▶ **EXERCISE INSTRUCTIONS**: Output exactly what appears from the line containing "Click the terminal" to the end of the data below, and nothing more.

Dataset entries:
........
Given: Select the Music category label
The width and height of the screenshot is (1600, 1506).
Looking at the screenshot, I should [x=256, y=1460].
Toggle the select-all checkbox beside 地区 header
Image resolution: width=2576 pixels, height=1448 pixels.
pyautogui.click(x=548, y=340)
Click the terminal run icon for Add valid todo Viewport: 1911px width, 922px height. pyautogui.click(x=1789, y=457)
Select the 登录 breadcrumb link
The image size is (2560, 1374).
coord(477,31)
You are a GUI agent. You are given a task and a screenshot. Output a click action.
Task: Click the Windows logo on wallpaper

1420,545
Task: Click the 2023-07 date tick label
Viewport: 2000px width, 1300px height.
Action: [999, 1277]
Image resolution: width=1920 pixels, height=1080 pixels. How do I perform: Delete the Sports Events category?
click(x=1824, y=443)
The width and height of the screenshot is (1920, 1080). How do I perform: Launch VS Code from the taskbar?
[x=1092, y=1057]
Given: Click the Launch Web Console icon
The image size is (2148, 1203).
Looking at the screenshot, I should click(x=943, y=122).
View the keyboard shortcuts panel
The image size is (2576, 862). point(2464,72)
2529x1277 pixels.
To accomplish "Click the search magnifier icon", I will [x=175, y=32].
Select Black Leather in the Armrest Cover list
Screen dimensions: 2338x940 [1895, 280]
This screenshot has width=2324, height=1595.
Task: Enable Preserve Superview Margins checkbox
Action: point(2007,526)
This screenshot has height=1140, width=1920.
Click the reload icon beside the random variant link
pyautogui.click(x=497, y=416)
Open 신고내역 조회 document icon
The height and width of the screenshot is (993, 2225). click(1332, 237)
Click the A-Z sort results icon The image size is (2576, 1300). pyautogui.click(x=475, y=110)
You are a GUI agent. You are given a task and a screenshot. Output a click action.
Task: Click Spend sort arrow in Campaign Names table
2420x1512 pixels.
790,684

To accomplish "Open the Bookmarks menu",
........
▶ **RESPONSE BOX**:
Click the terminal run icon for Add valid todo Viewport: 1911px width, 922px height. pyautogui.click(x=1789, y=457)
Select the 登录 breadcrumb link
The image size is (2560, 1374).
coord(477,31)
You are a GUI agent. You are given a task and a screenshot. Output a click action.
Task: Click the Windows logo on wallpaper

1420,545
Task: Click the 2023-07 date tick label
Viewport: 2000px width, 1300px height.
Action: [999, 1277]
Image resolution: width=1920 pixels, height=1080 pixels. How do I perform: Delete the Sports Events category?
click(x=1824, y=443)
The width and height of the screenshot is (1920, 1080). How do I perform: Launch VS Code from the taskbar?
[x=1092, y=1057]
Given: Click the Launch Web Console icon
The image size is (2148, 1203).
Looking at the screenshot, I should click(x=943, y=122).
View the keyboard shortcuts panel
The image size is (2576, 862). point(2464,72)
2529x1277 pixels.
To accomplish "Click the search magnifier icon", I will [x=175, y=32].
Select Black Leather in the Armrest Cover list
Screen dimensions: 2338x940 [1895, 280]
This screenshot has width=2324, height=1595.
Task: Enable Preserve Superview Margins checkbox
Action: point(2007,526)
This screenshot has height=1140, width=1920.
Click the reload icon beside the random variant link
pyautogui.click(x=497, y=416)
Open 신고내역 조회 document icon
The height and width of the screenshot is (993, 2225). click(1332, 237)
Click the A-Z sort results icon The image size is (2576, 1300). pyautogui.click(x=475, y=110)
You are a GUI agent. You are given a task and a screenshot. Output a click action.
Task: Click Spend sort arrow in Campaign Names table
2420x1512 pixels.
790,684

To accomplish "Open the Bookmarks menu",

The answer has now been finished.